Fleetingly, Lynn felt a tiny bit better. Until he elaborated.
“Talking about it wouldn’t make any difference,” he said. “I’d never feel the desire to be faithful to you. Or to anyone. I’m not interested in monogamy. It’s not for me.”
“You misled me.”
“How so? It’s not my job to assume that you are presumptuous, nor to protect you from your own presumptuousness. I choose to think the best of people. Anyone who egotistically imagines that her preference for monogamy is everyone’s preference and who gets hurt as a result has only herself to blame. Protecting those people will only slow down the progress our society is making, the process of becoming more evolved and accepting other belief systems. That progress has been made with holiday cards, which now rarely say Merry Christmas. They say Season’s Greetings. That’s the way it’s gotta be with love, too.”
Lynn told her friends what happened.
“What do you expect when you fall for a faggy florist,” Roland said, untranslated and unsoftened.
Since Alan was the only one left with a soulmate, Ray, Lynn, and Roland waited to see what would happen.
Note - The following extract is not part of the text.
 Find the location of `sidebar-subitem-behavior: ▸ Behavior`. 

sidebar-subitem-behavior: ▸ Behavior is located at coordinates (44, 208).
The question was, would she stay good or not?
A couple of weeks passed. Alan was starting to act victorious. Therefore, Ray, Lynn, and Roland decided to look into Ruth’s background to see if she had a dark secret. They called up Jessica in the Midwest and hired her to do the digging. They said they were concerned about Alan and wanted to find out a bit more about his new girlfriend to make sure she was trustworthy and decent. Jessica, who couldn’t resist the opportunity to do something for Alan, agreed to dig for free.
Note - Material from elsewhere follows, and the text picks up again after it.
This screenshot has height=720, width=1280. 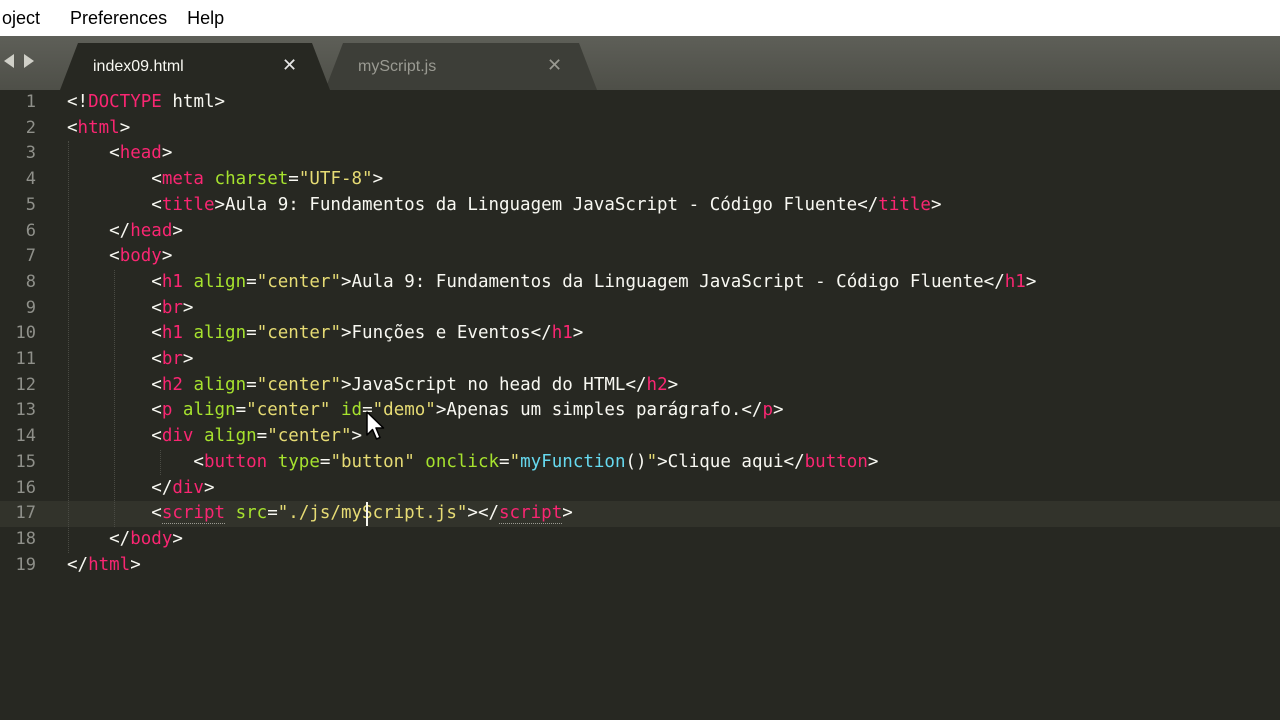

Jessica did discover a secret in Ruth’s past, but it was a secret that made the model, if anything, more impressive.
They had suspected drugs or alcohol, maybe some extreme sexual kinkiness, which would explain her liking Alan. But instead, she had a doctorate in economics that she had gotten secretly in her spare time and which was all the more impressive considering that her life had been full of such traumatic events as the suicide of her boyfriend three years ago and the death of her sister in a fire the year before that.
When they informed Alan that they had dug into his girlfriend’s past, he was angry.
They defended themselves. “We wanted to make sure she was as good as she seemed. We were looking out for you.”
“How dare you!” he said.
“Our soulmates turned out to suck. We thought yours might, too. We care about you.”
“You are such assholes.”
“Well, she did turn out to be hiding something significant.”
Alan stared at them with sheer hatred.